Lundi 21 Août 2017

Près de 5.000 Ethiopiens devant le juge suite aux manifestations de l’année dernière

Près de 5.000 Ethiopiens devant le juge suite aux manifestations de l’année dernière
(APA 30/03/17)

Quelque 5 000 personnes suspectées d’être impliquées dans les troubles qui ont secoué les principales villes éthiopiennes l'année dernière, seront jugées, a annoncé la commission d'enquête mise en place pour élucider cette affaire.

La Commission a annoncé mardi que 26.130 personnes avaient été détenues dans les États d'Oromia, d'Amhara et de SNNP, ainsi que la capitale, Addis-Abeba, dans le cadre de l'Etat d'urgence décrété il y a six mois et qui doit expirer le 5 avril prochain.

20.659 des détenus ont été relâchés après avoir subi « une formation civique » tandis que 475 d’entre eux ont été libérés en raison de leur âge ou de leur état de santé.

« Les 4.996 personnes restantes devront par contre faire face à la justice » a indiqué le rapport qui a été présenté aux 547 membres du Parlement éthiopien.

L'Éthiopie a décrété un Etat d'urgence devant durer six mois, le 8 octobre dernier après que des dizaines de milliers de manifestants sont descendus dans les rues des grandes villes pour exiger la démission du gouvernement en place.

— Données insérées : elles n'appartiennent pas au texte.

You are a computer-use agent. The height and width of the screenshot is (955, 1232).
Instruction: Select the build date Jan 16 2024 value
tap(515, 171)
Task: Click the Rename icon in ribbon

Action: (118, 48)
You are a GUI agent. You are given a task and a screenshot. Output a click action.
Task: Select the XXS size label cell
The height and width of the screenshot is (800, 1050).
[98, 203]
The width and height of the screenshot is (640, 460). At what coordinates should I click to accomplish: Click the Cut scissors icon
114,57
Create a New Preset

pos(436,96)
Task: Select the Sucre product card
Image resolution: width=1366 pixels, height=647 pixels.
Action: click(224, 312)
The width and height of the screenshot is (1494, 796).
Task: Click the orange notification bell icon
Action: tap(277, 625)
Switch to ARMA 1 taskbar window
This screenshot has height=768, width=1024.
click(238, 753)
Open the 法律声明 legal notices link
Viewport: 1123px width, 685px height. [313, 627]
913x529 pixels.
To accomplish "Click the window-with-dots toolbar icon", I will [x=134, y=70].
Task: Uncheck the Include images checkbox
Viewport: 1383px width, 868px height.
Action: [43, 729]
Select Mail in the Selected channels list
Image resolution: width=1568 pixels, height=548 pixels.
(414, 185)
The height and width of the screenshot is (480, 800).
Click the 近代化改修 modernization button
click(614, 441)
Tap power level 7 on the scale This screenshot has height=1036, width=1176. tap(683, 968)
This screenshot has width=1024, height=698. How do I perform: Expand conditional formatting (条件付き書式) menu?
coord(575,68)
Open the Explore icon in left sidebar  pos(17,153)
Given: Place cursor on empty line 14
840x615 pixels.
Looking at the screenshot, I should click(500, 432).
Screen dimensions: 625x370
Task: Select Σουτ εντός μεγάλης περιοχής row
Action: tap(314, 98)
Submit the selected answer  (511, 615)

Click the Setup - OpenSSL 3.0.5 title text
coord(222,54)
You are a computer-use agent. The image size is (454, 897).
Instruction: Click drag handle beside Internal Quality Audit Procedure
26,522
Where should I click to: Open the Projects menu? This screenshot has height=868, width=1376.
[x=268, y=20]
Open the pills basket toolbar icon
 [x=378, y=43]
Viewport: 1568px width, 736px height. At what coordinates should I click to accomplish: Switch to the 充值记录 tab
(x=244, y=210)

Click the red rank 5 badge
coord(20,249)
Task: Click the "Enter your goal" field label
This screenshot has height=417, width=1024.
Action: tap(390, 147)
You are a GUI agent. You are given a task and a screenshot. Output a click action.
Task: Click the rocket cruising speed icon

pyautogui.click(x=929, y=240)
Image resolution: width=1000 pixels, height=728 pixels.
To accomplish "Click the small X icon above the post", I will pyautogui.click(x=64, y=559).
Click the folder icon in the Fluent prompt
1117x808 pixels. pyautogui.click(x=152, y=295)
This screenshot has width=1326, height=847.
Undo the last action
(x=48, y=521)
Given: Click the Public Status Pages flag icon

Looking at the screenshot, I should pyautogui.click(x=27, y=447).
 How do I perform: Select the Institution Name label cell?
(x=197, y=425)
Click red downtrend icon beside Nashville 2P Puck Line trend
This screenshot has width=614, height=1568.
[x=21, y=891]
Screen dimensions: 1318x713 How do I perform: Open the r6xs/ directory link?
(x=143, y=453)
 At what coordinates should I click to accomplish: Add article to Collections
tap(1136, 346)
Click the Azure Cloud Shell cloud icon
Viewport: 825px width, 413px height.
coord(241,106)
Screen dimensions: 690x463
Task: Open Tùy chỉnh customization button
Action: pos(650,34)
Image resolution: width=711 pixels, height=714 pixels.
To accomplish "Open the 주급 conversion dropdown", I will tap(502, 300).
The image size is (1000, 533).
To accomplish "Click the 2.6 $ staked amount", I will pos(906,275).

Les manifestants déploraient le fait que les Tigréens, une ethnie pourtant minoritaire ont, pendant longtemps, contrôlé le pouvoir politique et l’économie du pays, au détriment des groupes ethniques comme les Oromos et Amharas, qui représentent 60% de la population éthiopienne estimée à plus de 90 millions d’habitants.